Inscribing convex polygon within simple polyon Suppose you are given a simple (but not necessarily convex) polygon $C$ and a point $p$ inside this polygon. I have a particular way of inscribing a convex polygon $I$ within $P$, and I would like to know (a) if this is a known concept from geometry and (b) if there exists an efficient algorithm for computing $I$.
The idea is the following:


*

*For each edge of $C$, find the closest point to $p$ on that edge.

*If the closest point is not an endpoint or is an endpoint that is not a reflex angle, extend the edge into a line.

*If the closest point is an endpoint $v$ that is a reflex angle, draw a line that passes through $v$ and is orthogonal to the line segment from $p$ to $v$.

*For each line from (2) and (3), construct the half-plane containing $p$ bounded by that line.

*$I$ is the polygon created by the intersection of all half-planes from (4).


$I$ will be convex because it is the intersection of half-planes.
For example, in the following figure, the solid black boundary forms $C$, the blue lines are the ones constructed in step (1) orthogonal to the corresponding dotted lines, and the gray region is $I$.
Below is the original construction, which @HSN pointed out was completely incorrect.
Suppose you are given a simple (but not necessarily convex) polygon $C$ and a point $p$ inside this polygon. I have a particular way of inscribing a convex polygon $I$ within $P$, and I would like to know (a) if this is a known concept from geometry and (b) if there exists an efficient algorithm for computing $I$.
The idea is the following:


*

*For each vertex $v$ of $C$ that forms a reflex interior angle (between 180 and 360 degrees), draw a line that passes through $v$ and is orthogonal to from $p$ to $v$.

*For each line from (1), construct the half-plane containing $p$ bounded by that line.

*$I$ is the polygon created by the intersection of $C$ with all half-planes from (3).


For example, in the following figure, the solid black boundary forms $C$, the blue lines are the ones constructed in step (1) orthogonal to the corresponding dotted lines, and the gray region is $I$.

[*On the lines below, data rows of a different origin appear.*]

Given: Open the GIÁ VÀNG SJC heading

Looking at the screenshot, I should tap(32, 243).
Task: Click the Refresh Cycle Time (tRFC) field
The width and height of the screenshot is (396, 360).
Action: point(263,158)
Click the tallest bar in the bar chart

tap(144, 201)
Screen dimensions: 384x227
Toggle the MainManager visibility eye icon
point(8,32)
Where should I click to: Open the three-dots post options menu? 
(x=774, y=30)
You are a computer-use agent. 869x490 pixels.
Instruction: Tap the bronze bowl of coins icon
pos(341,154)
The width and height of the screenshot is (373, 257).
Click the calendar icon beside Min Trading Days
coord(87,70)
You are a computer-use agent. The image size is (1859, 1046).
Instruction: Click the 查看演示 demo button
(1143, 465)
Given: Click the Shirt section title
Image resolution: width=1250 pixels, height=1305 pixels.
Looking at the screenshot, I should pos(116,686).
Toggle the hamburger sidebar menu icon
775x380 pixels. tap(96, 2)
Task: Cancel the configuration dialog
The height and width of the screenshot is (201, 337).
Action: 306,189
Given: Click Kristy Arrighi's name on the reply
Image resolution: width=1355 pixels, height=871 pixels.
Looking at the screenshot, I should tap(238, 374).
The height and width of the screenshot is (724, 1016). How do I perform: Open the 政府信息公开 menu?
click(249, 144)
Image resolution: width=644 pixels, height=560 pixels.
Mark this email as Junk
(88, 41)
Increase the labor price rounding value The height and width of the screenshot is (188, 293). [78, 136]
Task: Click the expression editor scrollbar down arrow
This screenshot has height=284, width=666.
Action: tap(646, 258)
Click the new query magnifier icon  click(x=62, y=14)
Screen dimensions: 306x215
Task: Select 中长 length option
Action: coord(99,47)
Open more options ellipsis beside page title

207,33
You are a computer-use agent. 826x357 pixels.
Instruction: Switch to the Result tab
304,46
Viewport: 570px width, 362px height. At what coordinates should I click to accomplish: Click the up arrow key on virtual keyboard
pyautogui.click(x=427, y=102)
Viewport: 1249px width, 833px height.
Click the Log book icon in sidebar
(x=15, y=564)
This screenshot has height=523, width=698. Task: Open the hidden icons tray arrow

 A: I'm not convinced this construction actually works for any $p$ and $C$ and I don't think I've come across this particular construction before. Why am I doubtful?
To make things somewhat easier, let's give all vertices in your picture a name. The point at the left-hand bottom is $A$, at the right-hand bottom $B$ and continuing counterclockwise up to $H$. The two vertices having a reflex interior angle are $E$ and $F$. We will elongate the line segment $EF$ and let $S$ be the intersection of this line with $AH$.
Now, look what happens if we choose $p$ inside of the rectangle $SFGH$. The perpendicular to $pE$ through $E$ cuts off a triangle having $ED$ as a side (and a third point on $CD$). When also using the perpendicular to $pF$ through $F$, we also get a trapezoid shape having $EF$ as a side.
I'm not good at quickly making pictures that look alright and don't like using a link that may expire, but the following is a horrible illustration of what I mean. Maybe someone would like to improve it. As you can see, the result consists of two polygons joined at the vertex $E$ and is not convex.